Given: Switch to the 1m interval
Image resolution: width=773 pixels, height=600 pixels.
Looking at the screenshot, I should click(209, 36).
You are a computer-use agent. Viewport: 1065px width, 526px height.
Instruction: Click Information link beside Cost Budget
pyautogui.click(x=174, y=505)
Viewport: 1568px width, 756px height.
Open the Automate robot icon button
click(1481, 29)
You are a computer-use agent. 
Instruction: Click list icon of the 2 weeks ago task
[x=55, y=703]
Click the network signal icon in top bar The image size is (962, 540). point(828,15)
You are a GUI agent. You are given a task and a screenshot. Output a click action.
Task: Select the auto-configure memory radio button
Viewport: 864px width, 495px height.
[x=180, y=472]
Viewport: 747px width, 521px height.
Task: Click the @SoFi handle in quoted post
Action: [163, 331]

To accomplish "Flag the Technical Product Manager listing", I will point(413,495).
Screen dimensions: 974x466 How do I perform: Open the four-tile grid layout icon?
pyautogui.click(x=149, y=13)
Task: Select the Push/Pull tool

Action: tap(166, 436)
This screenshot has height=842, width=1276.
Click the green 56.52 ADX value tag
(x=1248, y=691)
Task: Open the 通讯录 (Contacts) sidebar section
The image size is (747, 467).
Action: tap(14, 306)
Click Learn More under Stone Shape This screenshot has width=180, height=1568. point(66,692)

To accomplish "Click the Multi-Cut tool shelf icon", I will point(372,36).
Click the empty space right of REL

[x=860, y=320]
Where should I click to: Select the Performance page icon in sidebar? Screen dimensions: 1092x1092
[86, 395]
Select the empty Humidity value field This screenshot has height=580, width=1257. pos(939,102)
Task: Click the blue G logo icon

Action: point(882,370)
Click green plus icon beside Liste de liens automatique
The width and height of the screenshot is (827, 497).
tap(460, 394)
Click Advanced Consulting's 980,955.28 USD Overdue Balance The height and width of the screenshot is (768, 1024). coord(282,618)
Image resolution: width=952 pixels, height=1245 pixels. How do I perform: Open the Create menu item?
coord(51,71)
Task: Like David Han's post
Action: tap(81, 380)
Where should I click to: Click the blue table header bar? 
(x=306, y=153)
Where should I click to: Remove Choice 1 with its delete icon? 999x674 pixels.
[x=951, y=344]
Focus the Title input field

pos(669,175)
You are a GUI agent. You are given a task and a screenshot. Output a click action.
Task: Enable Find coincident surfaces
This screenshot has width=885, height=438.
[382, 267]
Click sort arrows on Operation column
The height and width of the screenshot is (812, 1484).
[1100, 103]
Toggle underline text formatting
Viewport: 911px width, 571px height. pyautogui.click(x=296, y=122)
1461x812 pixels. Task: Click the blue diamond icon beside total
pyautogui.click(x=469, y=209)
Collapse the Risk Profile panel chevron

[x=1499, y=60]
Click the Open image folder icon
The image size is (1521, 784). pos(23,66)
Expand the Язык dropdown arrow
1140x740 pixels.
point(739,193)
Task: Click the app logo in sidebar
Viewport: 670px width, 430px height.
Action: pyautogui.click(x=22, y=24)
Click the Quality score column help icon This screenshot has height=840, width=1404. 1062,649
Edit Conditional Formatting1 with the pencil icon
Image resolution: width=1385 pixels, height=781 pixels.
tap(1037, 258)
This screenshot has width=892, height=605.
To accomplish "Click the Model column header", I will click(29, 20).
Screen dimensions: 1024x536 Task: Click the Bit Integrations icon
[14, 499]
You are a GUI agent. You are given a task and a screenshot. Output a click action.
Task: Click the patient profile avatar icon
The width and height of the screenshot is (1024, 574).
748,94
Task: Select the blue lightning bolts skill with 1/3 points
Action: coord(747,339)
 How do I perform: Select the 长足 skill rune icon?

---

TASK STATEMENT => Tally the lines in the records above that hold the word "accomplish", and give only that number.

RESPONSE FOR THIS EXERCISE => 3